Rick Perlstein spoke with “The Majority Report” last week about his June 30 article on the authoritarian roots of the Capitol riot. The occasion was his June 30 article in New York magazine. Perlstein found a gem from 1981 in Advertizing Age. The magazine had named Reagan chief strategist Richard Wirthlin its Adman of the Year, Perlstein writes:
Wirthlin began his work in 1979 with an exhaustive “Survey of Voter Values and Attitudes,” in which he discovered that Reagan supporters “obtain high scores on … authoritarianism — and a low score on egalitarianism.” It continued, “Eastern European ethnic groups living in large cities … follow the same pattern, and hence were a prime target for conversion.” Thus Reagan launched his nomination campaign with “highly visible visits to such neighborhoods.”

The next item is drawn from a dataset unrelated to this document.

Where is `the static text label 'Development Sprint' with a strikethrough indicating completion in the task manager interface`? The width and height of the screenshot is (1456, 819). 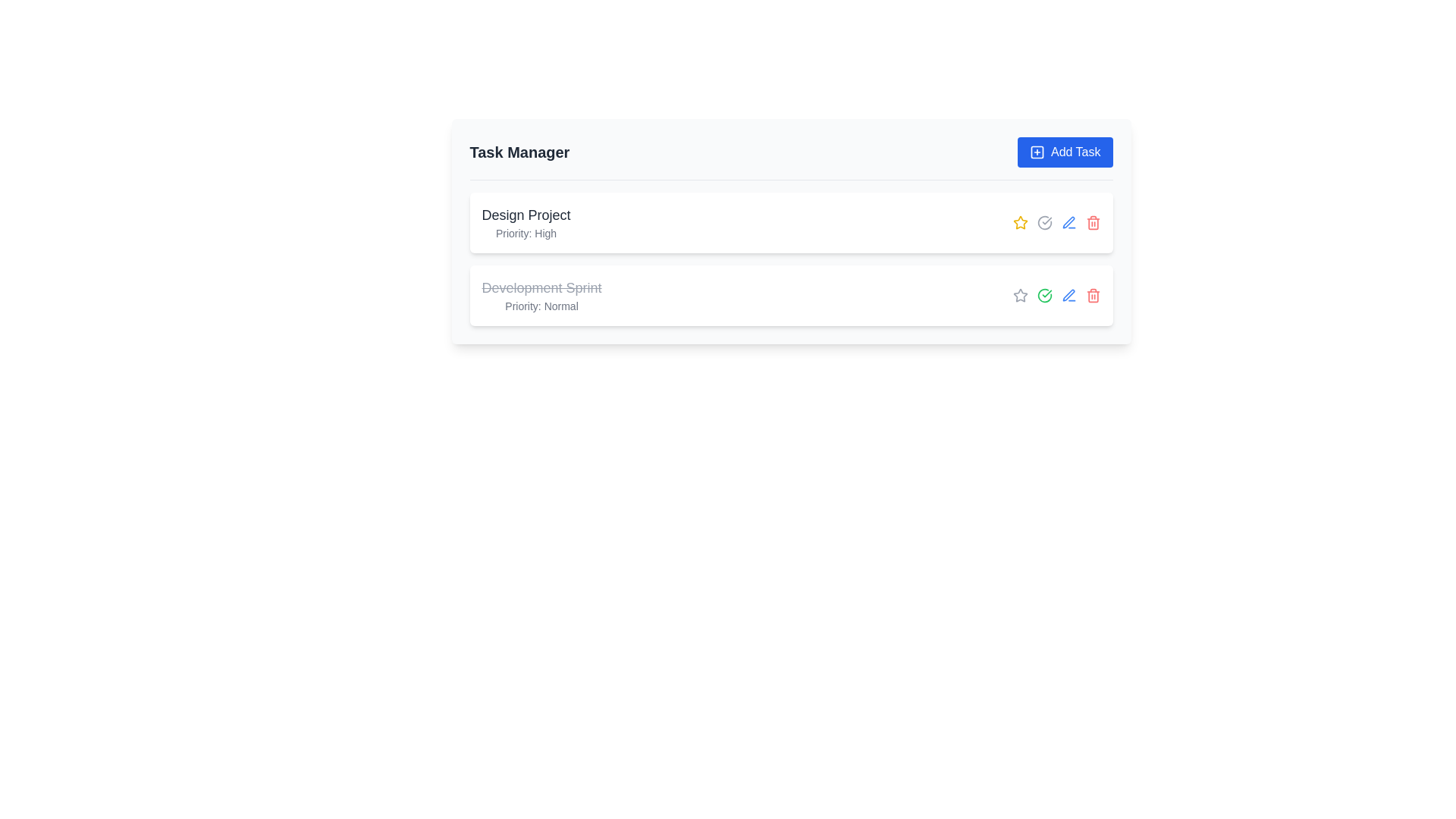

A Wirthlin assistant was then quoted: “Reagan decided to stop the practice because he considered it exploitative.” In fact, Reagan made constant campaign stops in white ethnic neighborhoods, and God knows his appeal to authoritarians never sagged. The crucial point is that a Reagan associate even thought to claim Reagan put the kibosh on the enterprise. There’s an old saying: Hypocrisy is the tribute vice pays to virtue. Meaning, those who say one thing and do another are at least acknowledging that right and wrong exist. If you want to understand the evolution of Donald Trump’s Republican Party, that’s the whole rancid enchilada.
It’s always been about building a political base of authoritarians. But at least Republicans used to be sheepish about it. Donald “They’re Rapists” Trump was but a milestone in the Republican Party’s long journey toward dropping the pretense altogether. January 6, 2021, was another. Build your party’s power by actively seeking out thugs, and of course things eventually get out of hand.
I warned a new congressional candidate Saturday that voter registration in the district is a misleading measure of the relative Democrat-Republican strength here. There are still many Reagan Democrats left over from the Civil Rights Era when southern Democrats moved toward the Republican Party. Many simply never switched party identification.
The T-party explosion after Barack Obama’s election was, for all it’s pretensions to economic conservatism, as much about race as the image of Obama as a bone-in-nose witch doctor made clear.
Vaccine resistance in 2021 has some of those undertones. Some among the Republican faithful would rather not have the vaccine at all if those people get it too. But it is also a measure of manliness and faithfulness to Trump to face Covid unprotected.
Resistance to getting a “Fauci ouchie” is also defiance of another Democrat in the Oval Office and obediance to Donald Trump, supposed president in exile. His followers will die for him, at least in their own minds, and until face-to-face with the reality or else a double lung transplant.
Michael C. Bender described the allure Trump rallies have for his followers:
In Trump, they’d found someone whose endless thirst for a fight encouraged them to speak up for themselves, not just in politics but also in relationships and at work. His rallies turned arenas into modern-day tent revivals, where the preacher and the parishioners engaged in an adrenaline-fueled psychic cleansing brought on by chanting and cheering with 15,000 other like-minded loyalists …
“The whole place is erupting, everyone is screaming, and your heart is beating like, just, oh my God,” Kiczenski told me. “It’s like nothing I’ve experienced in my lifetime.”
“It’s their Woodstock,” Digby tweeted. But perhaps more like Brother Love’s Salvation Show. Without the love, and where salvation comes through sacrificing oneself for Him even if it means the destruction of the country.
“We weren’t there to steal things. We weren’t there to do damage,” 56-year-old Saundra Kiczenski from Michigan told Bender. “We were just there to overthrow the government.”
They won’t just fall in line but fall in battle.
“What Democrats have been slow to understand is that this is an insurgency against democracy with parliamentary and paramilitary wings, ” Perlstein writes.
The paramilitary wing of the party mobbed the Capitol seeking traitors to lynch. Meanwhile, the parliamentary wing, represented by the majority of the Republican members of the House and Senate who voted not to certify Biden’s electoral votes, raised a clenched fist. Together, these two wings compose the right-wing model of governance — and at this model’s heart lies the citizen as bearer of violent threat.
You build an authoritarian movement and of course things eventually get out of hand.